A model which predicts the past is all very well, but what about the future? Looking at expected outcomes for season 2024-25, prior to the start of the season, the model predicted that Manchester City would win the league. This is hardly a controversial choice – it has won in six of the last seven years – but in contrast to previous years, the model assigned only a 48% probability to a City title win, compared to an average of 74% over the preceding six seasons. Arsenal ran them close with a 45% chance of winning the league. At the other end of the table, Southampton, Nottingham Forest and Ipswich were the primary relegation candidates (probabilities of 38%, 39% and 67% respectively). Running the analysis to include data through last weekend, covering the first seven games of the season, it is still nip and tuck at the top with Manchester City and Arsenal maintaining a 48% and 44% probability, respectively, of winning the title. But at the bottom, Wolverhampton, Ipswich and Southampton are the three relegation candidates with assigned probabilities of 58%, 70% and 72% respectively.
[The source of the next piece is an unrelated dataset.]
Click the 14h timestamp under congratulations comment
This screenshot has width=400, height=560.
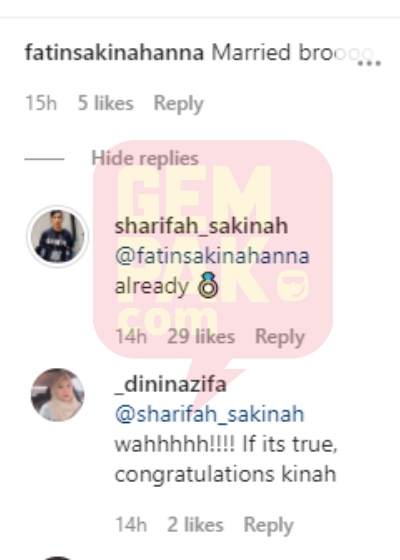tap(131, 525)
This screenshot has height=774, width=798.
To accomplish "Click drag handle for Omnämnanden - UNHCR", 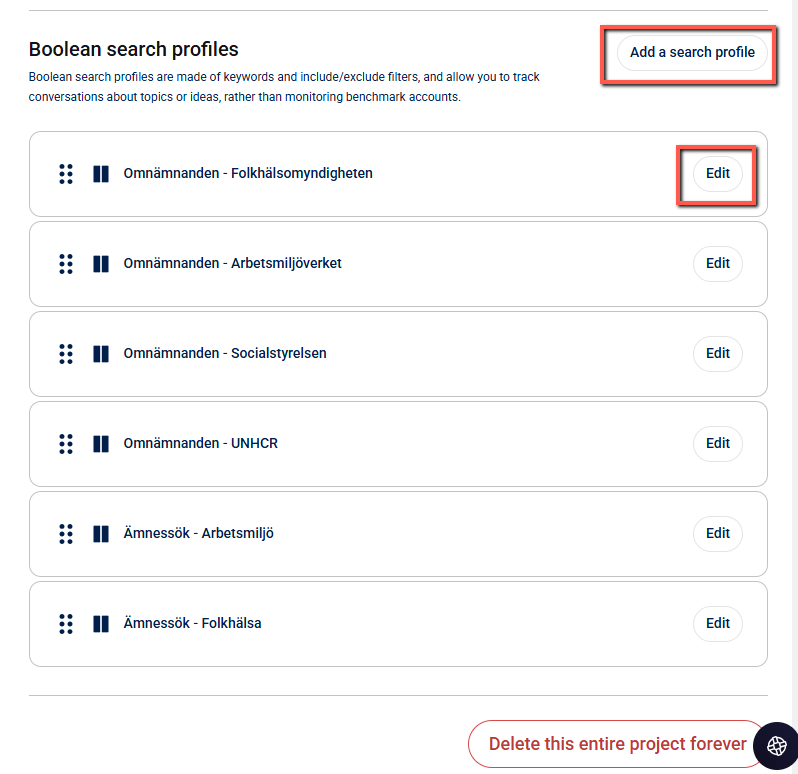I will pos(66,444).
What is the point of it all?

As an economist who spends time looking at macro trends, it may seem difficult to justify such an apparently trivial pursuit as predicting football outcomes. But there are some lessons that we can carry over into the field of macro and market forecasting. In the first instance, the outcomes of football matches involve inherent uncertainty and the application of stochastic simulation techniques such as those applied here can equally be used to account for randomness and uncertainty in economic and financial predictions. Indeed they are often used in the construction of error bands around forecast outcomes. A second application is to demonstrate that probabilistic forecasting is a viable statistical technique to use when faced with a priori uncertainty. We do not know the outcome of a football match in advance any more than we know what will be the closing price of the stock market on any given day. But simulating past performance can give us a guide as to the possible range of outcomes. A third justification is to demonstrate the impact of scenario analysis: by changing model parameters we are able to generate different outcomes and with modern computing techniques rendering the cost of such analysis to be trivially small, it is possible to run a huge number of different alternatives to assess model sensitivities.
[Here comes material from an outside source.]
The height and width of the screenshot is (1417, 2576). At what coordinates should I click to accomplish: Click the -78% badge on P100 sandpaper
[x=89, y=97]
Forecasting often throws up surprises and we will never be right 100% of the time. If you can come up with a system that predicts the outcome significantly better than 50% of the time, you are on the right track. Sometimes the outlandish does happen and I am hoping that the model’s current prediction that Newcastle United can finish fourth in the Premiership (probability: 37%) will be one of them.
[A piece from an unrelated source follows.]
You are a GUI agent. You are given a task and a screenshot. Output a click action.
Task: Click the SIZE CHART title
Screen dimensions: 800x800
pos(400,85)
[1] Dixon, M. J. and S. G. Coles (1997) ‘Modelling Association Football Scores and Inefficiencies in the Football Betting Market’ Journal of the Royal Statistical Society Series C: Applied Statistics, Volume 46, Issue 2, 265–280

[2] For example, if we want to model the overall points outcome, a better approximation to historical outturns is derived if we adjust λ by a multiplicative constant designed to reduce it relative to the mean for teams where it is very high and raise it for those where it is low. This is a way of accounting for the fact that a team which performed well in the previous season may not perform so well in the current season, and teams which performed badly may do rather better. This does not have a material impact on the ranking but does reduce the dispersion of points between the highest and lowest ranking teams in line with realised performance. Another tweak is to adjust the random variable to follow a Gaussian distribution rather than the standard uniform assumption.